The leading contender for France's centre-right presidential nomination, Francois Fillon, is facing tough questions over his stance on abortion and sex discrimination, BBC said on Tuesday.
His rival, fellow Republican Alain Juppe, has urged him to "clarify his position"
on abortion. Supporters are going to choose between Fillon and Juppe on Sunday.
It is the first time the centre right in France has used a US-style primary contest to select a candidate, ahead of the presidential election in April and May. In the first round of voting for the Republican nomination on Sunday, Fillon took a clear lead with 44.1% while Bordeaux Mayor Juppe received 28.5%. Five other contestants were knocked out.

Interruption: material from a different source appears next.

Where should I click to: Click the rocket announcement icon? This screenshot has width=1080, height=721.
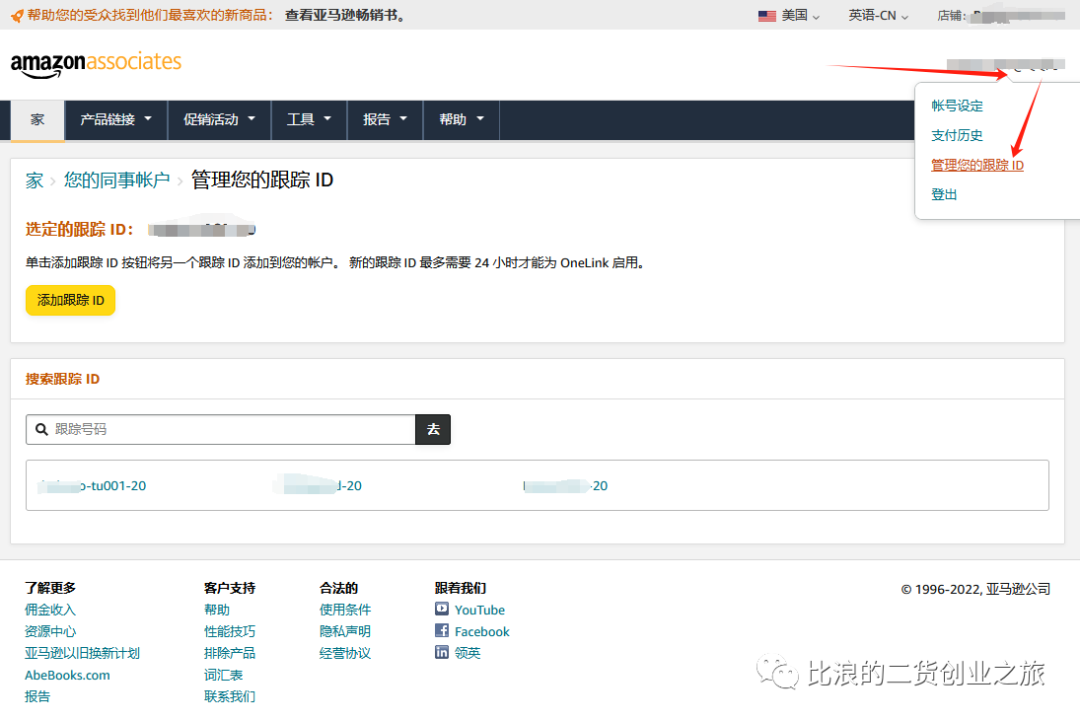coord(16,16)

As the campaign for the second round gathered pace on Tuesday, the candidates exchanged barbs over Fillon's stance on abortion.
Juppe claimed his rival had gone back on a previous statement affirming that abortion was a "fundamental human right".
Fillon, who is personally opposed to abortion but against revisiting its legal status, reacted with fury, saying: "I would never have thought my friend could stoop so low."
Another former colleague and defeated primary contestant Nathalie Kosciusko-Morizet - who now backs Juppe - has also renewed claims that Fillon denied her a ministerial post because she was pregnant.
Kosciusko-Morizet's remarks were first reported in 2013 in a profile by U.S. network NBC, when she said she had twice been turned down for ministerial posts when she was pregnant. During her second pregnancy, in September 2009, Fillon was prime minister.
Several French commentators have also made the point that Kosciusko-Morizet was not prevented from taking up a succession of posts in Fillon's government.
Fillon was also criticised by centrist leader Francois Bayrou for his proposed liberal economic reforms, which include cutting half a million public sector jobs and scrapping the 35-hour work week. Bayrou called them "dangerous".